To: Vartan who wrote (21558)7/11/1998 11:37:00 AM
From: Big Bucks  Read Replies (3) | Respond to of 70976
 
Vartan,
Those of us that have owned this stock for many, many years have
seen this kind of performance over and over again. This is still
a cyclic, growth industry, with extreme price/business swings in
both directions. At some point demand will outstrip supply and new
products/technologies will kickstart the cycle all over again and
then 300mm technology will be the rage as new fabs are built. I
feel very comfortable expecting a 2x-4x gain in less than 3 years,
demand will be there, progress marches on. It is irrefutable.

Just my opinion,
BB



To: Vartan who wrote (21558)7/11/1998 4:25:00 PM
From: Jacob Snyder  Read Replies (1) | Respond to of 70976
 
Vartan: re: "Where am I wrong?"

You reached an estimate of 158M in profits when revenues are 850M, by assuming that margins would be the same as 3Q97: 186M/1B=19%, so 850M X 0.19=158M. This can't happen. This is a cyclical industry with zero visibility. Fixed costs are probably a higher % of total costs than in almost any other industry. The semi-equips have to guess what the semi industry will want several years in the future, and then spend a lot of money developing them. If industry conditions change, they can't reduce expenses at the same rate as revenues decline, because the money has already been spent or irretrievably committed. And if you do cut expenses, this will seriously hurt your ability to compete when the upturn does happen. Even though the semis aren't buying now, and have cancelled a lot of orders, when they change their minds, they'll want cutting-edge equipment, and they'll want it now. In particular, AMAT has spent more developing 300mm tools than anyone else. Read the posts from a year ago, and this R&D leadership was an important reason the stock reached 54. Today, all the semis have changed their mind about 300mm. AMAT has put 300mm from the front to the back burner, and now it's going back into the freezer. Cooking that meal cost a billion $, and now there is noone to serve it to.

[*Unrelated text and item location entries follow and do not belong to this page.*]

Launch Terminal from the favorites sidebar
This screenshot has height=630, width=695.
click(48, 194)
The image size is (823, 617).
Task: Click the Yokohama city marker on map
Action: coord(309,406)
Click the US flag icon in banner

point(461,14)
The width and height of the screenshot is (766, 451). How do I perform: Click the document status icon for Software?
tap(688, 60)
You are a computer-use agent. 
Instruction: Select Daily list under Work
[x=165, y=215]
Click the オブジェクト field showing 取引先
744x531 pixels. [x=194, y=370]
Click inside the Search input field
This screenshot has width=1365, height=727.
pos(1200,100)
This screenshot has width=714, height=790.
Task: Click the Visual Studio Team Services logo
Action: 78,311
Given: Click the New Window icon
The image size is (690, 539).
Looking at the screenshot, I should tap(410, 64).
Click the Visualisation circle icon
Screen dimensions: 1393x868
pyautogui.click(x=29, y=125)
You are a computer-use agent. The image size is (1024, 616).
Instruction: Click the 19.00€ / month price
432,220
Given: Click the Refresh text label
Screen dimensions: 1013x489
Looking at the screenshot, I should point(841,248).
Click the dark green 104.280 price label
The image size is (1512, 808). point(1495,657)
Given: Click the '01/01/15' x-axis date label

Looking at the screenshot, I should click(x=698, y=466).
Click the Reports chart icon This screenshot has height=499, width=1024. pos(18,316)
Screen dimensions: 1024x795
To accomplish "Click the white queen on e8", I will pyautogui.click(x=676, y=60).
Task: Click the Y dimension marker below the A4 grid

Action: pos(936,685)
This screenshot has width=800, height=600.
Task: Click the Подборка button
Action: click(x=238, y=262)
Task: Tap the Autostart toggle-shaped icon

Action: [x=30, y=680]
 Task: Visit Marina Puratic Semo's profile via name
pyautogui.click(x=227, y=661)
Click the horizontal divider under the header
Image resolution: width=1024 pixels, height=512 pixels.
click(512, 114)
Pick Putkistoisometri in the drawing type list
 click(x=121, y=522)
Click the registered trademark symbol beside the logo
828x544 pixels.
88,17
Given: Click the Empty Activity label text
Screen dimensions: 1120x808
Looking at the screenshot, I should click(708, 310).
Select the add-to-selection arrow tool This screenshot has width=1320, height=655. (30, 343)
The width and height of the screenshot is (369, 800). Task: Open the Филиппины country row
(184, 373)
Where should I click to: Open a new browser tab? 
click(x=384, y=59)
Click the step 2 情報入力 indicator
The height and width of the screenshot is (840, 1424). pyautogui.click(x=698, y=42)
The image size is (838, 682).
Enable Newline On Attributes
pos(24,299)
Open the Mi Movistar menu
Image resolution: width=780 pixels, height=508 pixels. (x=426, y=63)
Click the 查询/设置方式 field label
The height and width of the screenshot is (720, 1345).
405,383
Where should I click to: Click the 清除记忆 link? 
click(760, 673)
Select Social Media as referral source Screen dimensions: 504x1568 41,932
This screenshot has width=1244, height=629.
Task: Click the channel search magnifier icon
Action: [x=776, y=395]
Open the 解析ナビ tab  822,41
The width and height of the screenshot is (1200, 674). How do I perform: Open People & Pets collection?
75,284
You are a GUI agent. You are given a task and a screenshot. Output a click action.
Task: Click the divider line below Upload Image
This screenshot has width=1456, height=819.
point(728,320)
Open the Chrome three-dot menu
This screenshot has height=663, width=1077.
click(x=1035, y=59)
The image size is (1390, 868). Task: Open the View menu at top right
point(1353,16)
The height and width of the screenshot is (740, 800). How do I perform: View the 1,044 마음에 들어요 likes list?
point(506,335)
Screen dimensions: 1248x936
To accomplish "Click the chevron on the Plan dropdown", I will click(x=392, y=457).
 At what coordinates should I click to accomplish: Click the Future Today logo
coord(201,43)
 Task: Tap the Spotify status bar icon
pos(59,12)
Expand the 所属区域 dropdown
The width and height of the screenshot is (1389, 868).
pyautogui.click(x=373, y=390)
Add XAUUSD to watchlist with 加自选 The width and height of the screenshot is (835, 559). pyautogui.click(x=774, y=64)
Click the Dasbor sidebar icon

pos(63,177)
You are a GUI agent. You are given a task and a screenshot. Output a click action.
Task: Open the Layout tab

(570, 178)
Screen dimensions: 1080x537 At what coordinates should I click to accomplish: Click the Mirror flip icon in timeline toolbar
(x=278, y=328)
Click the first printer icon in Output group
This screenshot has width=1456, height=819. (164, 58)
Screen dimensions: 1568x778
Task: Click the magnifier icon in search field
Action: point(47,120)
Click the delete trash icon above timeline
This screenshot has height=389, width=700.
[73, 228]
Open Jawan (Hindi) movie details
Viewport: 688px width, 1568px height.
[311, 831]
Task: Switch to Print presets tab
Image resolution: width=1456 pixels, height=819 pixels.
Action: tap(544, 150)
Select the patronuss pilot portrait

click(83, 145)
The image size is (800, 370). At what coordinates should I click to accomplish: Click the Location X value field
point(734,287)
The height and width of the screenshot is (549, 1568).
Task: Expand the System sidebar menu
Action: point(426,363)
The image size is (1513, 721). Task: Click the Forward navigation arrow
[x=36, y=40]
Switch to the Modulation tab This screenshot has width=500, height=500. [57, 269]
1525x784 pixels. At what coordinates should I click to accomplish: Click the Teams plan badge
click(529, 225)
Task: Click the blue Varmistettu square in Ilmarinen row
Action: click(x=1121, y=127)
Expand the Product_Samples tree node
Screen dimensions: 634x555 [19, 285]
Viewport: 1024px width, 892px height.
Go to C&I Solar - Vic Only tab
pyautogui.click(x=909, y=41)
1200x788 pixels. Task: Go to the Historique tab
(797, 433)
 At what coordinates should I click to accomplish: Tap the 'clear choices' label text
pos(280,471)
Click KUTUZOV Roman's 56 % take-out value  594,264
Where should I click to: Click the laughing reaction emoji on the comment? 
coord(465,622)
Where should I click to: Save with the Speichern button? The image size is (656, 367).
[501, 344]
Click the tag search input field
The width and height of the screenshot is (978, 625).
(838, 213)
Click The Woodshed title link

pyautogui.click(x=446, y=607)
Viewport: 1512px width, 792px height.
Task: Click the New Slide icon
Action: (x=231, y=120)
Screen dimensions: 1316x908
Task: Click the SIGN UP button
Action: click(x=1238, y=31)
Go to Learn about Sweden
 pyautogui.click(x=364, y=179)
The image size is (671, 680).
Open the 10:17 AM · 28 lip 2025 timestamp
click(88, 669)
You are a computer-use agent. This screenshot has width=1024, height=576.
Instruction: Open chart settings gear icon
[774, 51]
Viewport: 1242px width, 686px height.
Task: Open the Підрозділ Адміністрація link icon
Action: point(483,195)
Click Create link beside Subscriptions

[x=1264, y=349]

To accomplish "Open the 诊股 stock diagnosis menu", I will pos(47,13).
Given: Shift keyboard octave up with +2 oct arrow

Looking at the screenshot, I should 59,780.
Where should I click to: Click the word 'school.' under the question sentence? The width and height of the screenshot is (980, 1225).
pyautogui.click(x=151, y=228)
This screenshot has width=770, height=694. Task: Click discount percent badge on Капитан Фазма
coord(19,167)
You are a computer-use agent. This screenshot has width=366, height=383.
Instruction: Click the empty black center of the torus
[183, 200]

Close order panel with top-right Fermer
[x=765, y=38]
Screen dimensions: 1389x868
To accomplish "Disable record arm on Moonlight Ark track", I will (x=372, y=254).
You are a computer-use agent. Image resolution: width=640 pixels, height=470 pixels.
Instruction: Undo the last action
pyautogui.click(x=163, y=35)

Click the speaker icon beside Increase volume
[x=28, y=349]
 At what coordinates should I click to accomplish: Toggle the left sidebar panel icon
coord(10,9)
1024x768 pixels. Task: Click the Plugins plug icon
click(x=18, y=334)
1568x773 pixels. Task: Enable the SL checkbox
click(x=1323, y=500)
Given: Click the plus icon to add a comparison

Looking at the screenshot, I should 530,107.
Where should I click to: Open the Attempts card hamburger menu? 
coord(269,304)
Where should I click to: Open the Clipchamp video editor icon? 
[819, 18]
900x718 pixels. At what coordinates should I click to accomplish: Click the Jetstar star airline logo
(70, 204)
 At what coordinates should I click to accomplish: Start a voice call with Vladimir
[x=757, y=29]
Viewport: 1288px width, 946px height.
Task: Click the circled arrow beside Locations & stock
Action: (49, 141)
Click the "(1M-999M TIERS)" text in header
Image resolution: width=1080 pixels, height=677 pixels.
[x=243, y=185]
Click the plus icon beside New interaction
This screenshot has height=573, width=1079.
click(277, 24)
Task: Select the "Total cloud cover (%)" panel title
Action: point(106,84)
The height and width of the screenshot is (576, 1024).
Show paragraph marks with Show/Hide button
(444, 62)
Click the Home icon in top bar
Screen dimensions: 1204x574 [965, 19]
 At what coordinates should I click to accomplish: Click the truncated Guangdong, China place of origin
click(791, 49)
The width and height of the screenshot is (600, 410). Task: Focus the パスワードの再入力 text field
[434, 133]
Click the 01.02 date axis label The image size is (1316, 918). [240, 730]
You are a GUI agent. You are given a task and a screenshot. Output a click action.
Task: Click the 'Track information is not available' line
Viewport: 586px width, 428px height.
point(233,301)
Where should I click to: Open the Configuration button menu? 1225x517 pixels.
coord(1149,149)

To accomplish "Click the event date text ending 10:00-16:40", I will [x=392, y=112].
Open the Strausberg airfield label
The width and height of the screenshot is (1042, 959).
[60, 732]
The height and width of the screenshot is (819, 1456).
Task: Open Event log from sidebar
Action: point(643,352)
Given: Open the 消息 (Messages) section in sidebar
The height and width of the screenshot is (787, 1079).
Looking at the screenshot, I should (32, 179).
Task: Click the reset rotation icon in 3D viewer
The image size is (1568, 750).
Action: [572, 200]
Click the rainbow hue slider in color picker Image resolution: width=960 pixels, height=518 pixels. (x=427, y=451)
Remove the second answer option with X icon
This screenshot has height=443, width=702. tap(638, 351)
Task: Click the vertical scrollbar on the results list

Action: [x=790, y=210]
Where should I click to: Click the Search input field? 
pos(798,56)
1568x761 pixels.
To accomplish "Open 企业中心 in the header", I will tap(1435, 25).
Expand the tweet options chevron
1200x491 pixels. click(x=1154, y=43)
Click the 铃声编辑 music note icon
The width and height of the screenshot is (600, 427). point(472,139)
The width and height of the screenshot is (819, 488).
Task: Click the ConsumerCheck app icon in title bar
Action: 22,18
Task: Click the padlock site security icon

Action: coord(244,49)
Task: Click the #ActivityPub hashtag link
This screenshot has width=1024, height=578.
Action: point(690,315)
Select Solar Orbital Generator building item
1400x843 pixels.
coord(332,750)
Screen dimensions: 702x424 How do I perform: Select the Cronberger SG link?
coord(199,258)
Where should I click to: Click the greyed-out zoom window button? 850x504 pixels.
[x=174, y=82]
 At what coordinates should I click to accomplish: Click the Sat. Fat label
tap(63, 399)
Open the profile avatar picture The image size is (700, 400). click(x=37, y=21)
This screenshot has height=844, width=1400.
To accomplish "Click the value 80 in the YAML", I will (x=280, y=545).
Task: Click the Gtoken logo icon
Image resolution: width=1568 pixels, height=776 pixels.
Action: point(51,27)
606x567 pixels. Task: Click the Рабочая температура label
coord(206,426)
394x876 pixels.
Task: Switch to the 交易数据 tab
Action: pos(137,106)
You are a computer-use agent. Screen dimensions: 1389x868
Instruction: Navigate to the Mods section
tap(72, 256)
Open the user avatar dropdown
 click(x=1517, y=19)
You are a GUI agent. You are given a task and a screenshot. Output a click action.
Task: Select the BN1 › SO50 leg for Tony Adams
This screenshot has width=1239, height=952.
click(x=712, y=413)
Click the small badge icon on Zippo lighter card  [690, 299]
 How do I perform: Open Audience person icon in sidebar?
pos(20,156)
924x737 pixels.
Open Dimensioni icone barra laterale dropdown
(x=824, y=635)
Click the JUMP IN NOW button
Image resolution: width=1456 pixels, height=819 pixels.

re: ""Oh, I know, I'll make 200% on it in the next three years". Too far." Actually, I'm much more comfortable making 3-5 year forecasts than 3-12 month forecasts. Long-term, barriers to entry are immense, this industry will never become commoditized, and most of the future growth of the US and global economy is going to flow from the kind of machines AMAT makes. I'm very comfortable predicting that, at the next cycle top, AMAT will make $5/share, and be at a P/S ratio over 4. I expect to make much more than a double. And I'm willing to tolerate the wild ride.




To: Vartan who wrote (21558)7/11/1998 6:51:00 PM
From: Dave Kahn  Read Replies (1) | Respond to of 70976
 
vartan - You're division is impeccable. But like any company, amat has fixed costs that are unrelated to revenues, or that can _only_ be reduced with great cost and effort when revenues are expected to decline. If profits were a fixed percentage of revenues, reliably under adversely changing circumstances, we'd all get consistent returns on OUR investments, true? We don't.